Items from a data source:

════════════════════

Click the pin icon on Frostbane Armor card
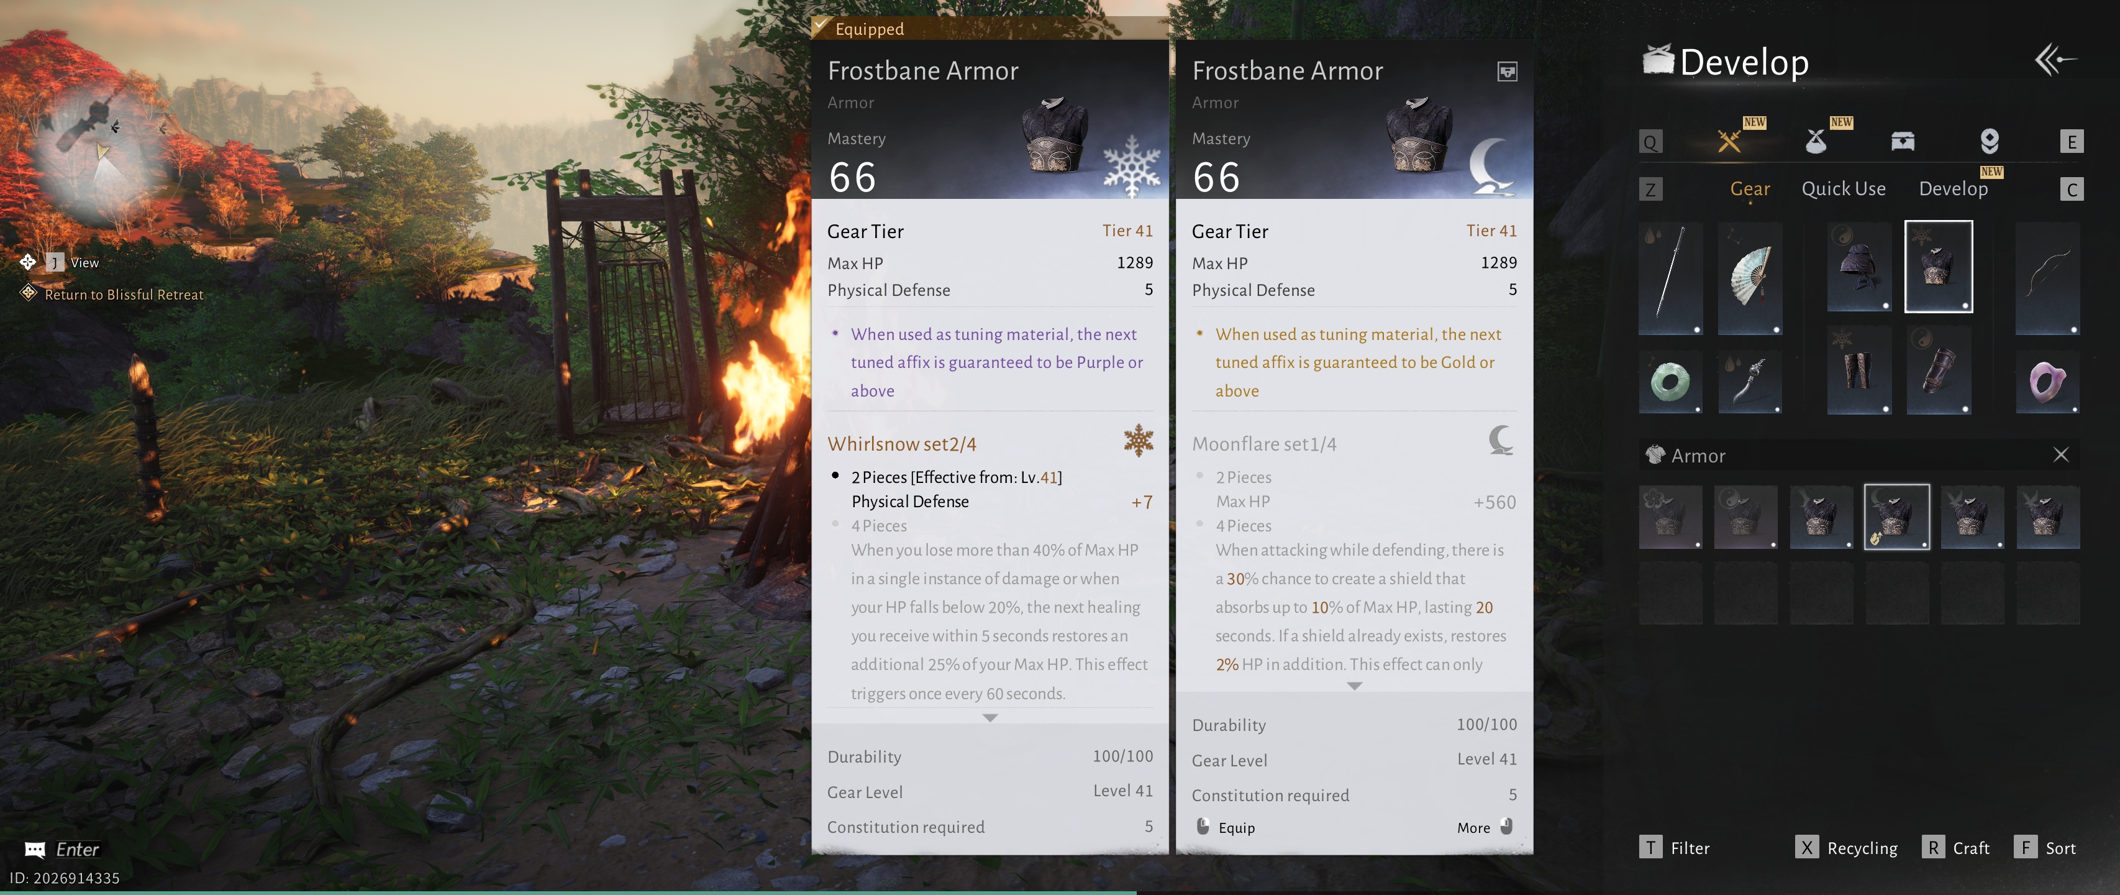 1507,72
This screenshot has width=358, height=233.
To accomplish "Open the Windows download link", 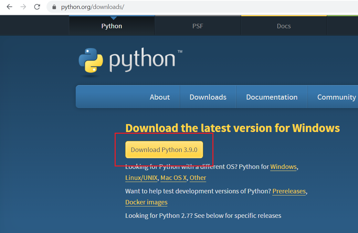I will point(283,166).
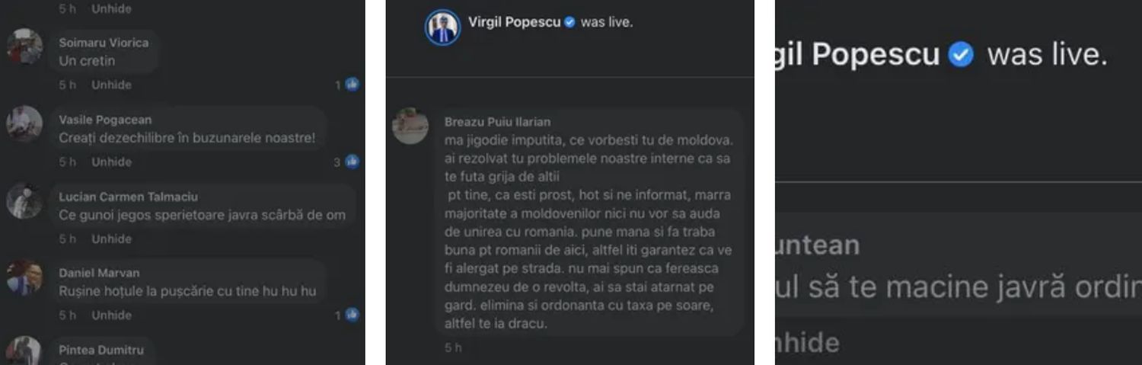The image size is (1142, 365).
Task: Open Vasile Pogacean avatar
Action: [x=24, y=123]
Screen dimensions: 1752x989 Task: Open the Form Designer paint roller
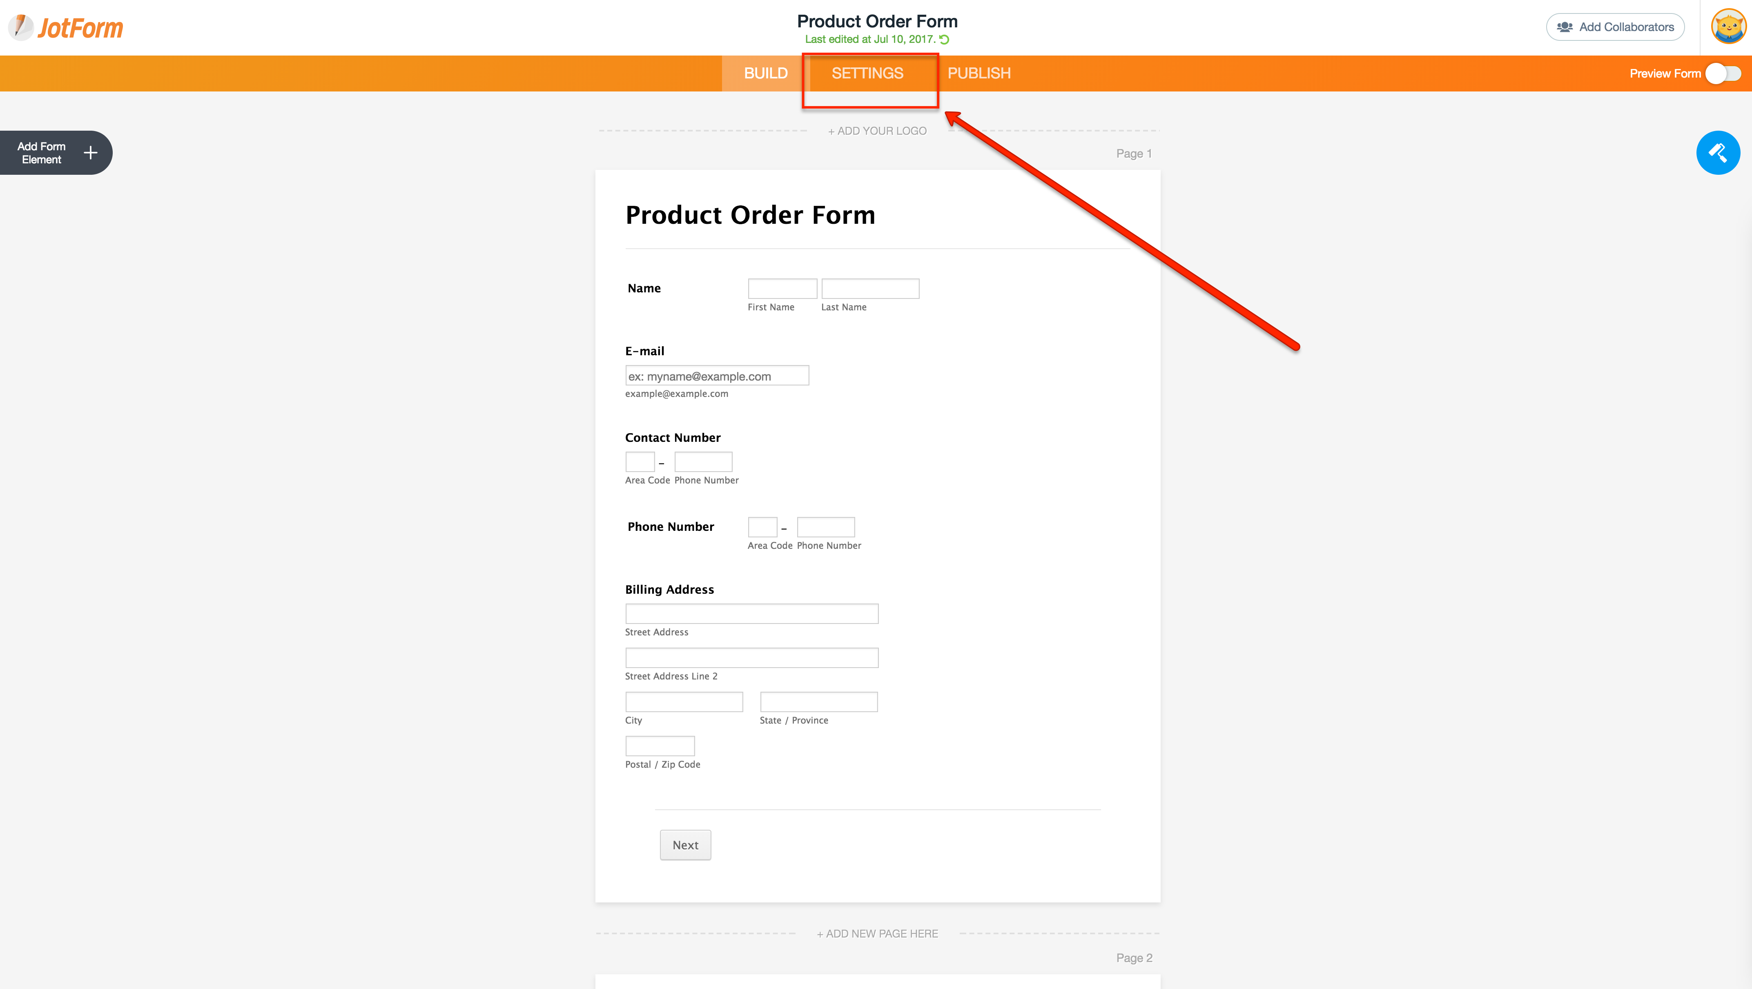coord(1717,153)
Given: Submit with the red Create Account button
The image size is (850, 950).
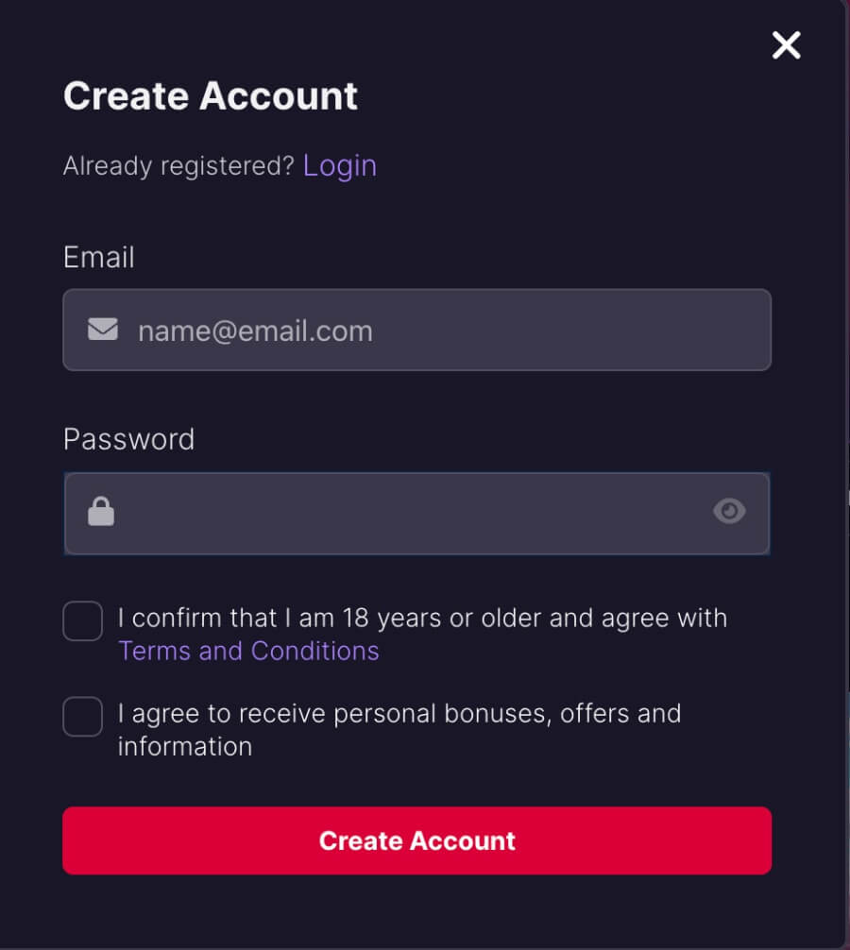Looking at the screenshot, I should (x=417, y=840).
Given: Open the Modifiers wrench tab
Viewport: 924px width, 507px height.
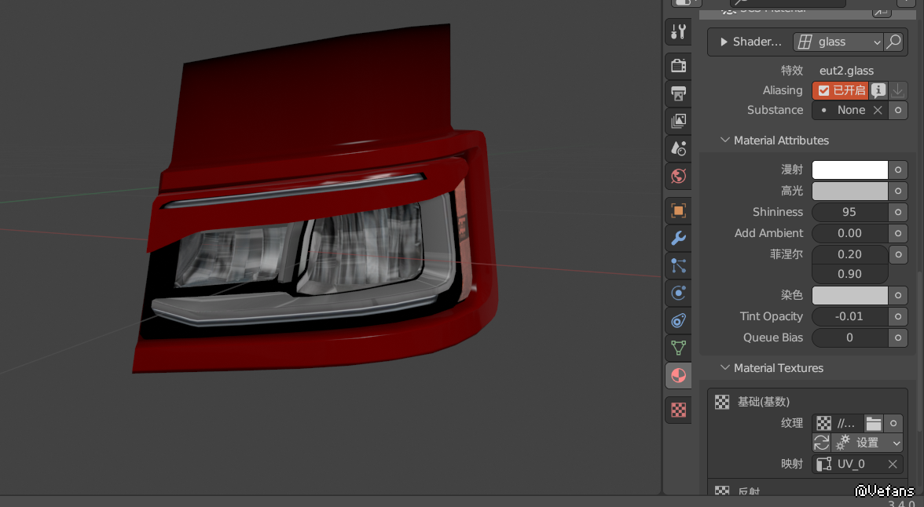Looking at the screenshot, I should pyautogui.click(x=678, y=238).
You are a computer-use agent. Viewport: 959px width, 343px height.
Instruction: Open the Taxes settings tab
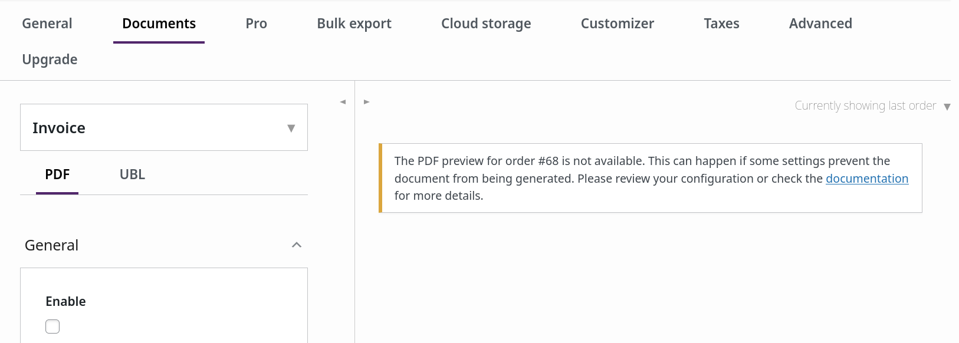(721, 24)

════════════════════

Problem to solve => Leaving the pictures out, copy exactly the lines from the line that contains "You are a computer-use" to the last line of the data, both ends included.

Reply to the exercise =>
You are a computer-use agent. Viewport: 959px width, 343px height.
Instruction: Open the Taxes settings tab
(721, 24)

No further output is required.